Written for the Airline Passenger Experience Association
APEX Experience Magazine – December 2014/January 2015
The concept for our world-wide geostationary satellite system was first popularized by the late Sir Arthur C. Clarke in 1945. Clarke, the legendary science-fiction writer and futurist, is famously known for saying, “any sufficiency advanced technology is indistinguishable from magic.”
Without any doubt, the ability to receive data and television signals via satellite is magical. A string of satellites circle the Earth in a 22,000 mile-high geostationary orbit over the equator, zipping along in tandem with our planet’s rotation so that they appear to be parked over one spot above earth. That’s the satellite dishes you see on balconies and in backyards don’t have to move.

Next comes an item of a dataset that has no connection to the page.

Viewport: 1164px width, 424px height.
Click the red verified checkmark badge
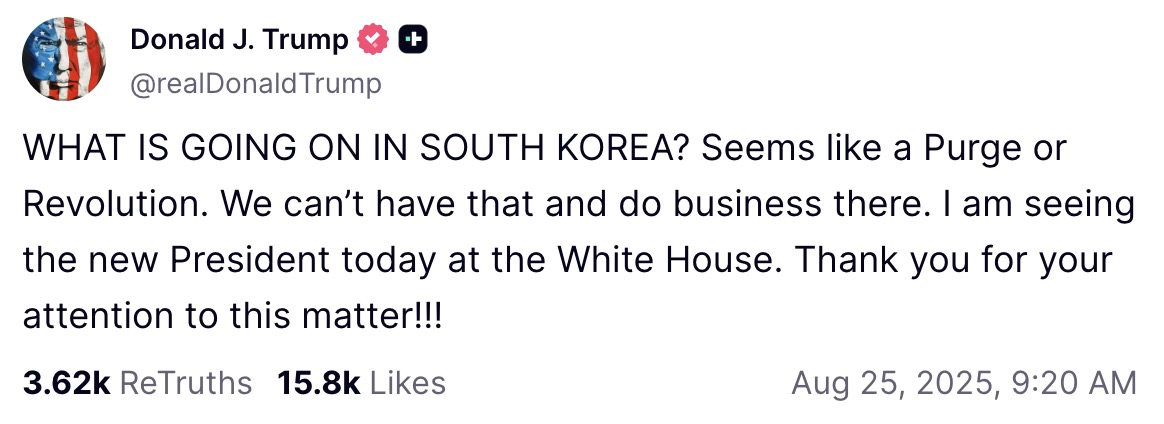click(373, 40)
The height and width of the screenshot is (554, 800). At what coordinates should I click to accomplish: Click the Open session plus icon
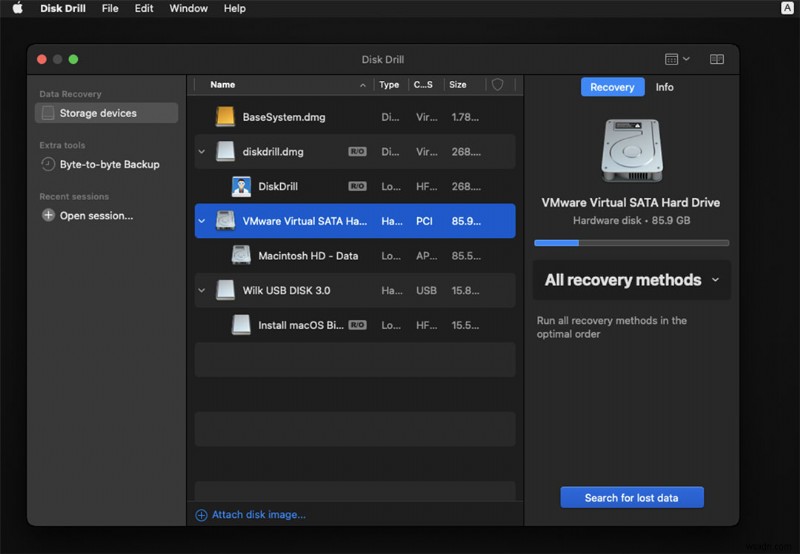(x=48, y=215)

How does the moving aircraft connect, via satellite, to that other magical technology, the internet? There’s a lot of tech involved, and one of the key components is the antenna.
NASA demonstrated In-Flight Connectivity (IFC) over 20 years ago. Now, small, advanced, steerable antennas or new phased-array flat-panel antennas are mounted in low-profile and low-drag housings on top of aircraft fuselages. There’s a wide range of designs and technologies from many manufacturers, including Honeywell, Gogo, Panasonic and Cobham.
Some dishes steer mechanically, and some “steer” electronically. Some designs use multiple dishes in the same housing and some use multiple channels to increase the data throughput. There are systems designed for connecting with established L-, S- and Ku-band satellites, and those using the new Ka-band “birds.” The solutions are varied, as are the needs of airline customers, depending on routes, aircraft, and content requirements.
Connectivity has become a “must”, and IFC technology and antenna systems will need to keep pace as demand for bandwidth and content grows. Maybe we’ll even see antennas integrated into the full length of a plane’s fuselage. But it’s too bad Sir Arthur isn’t around; he’d likely have some great ideas!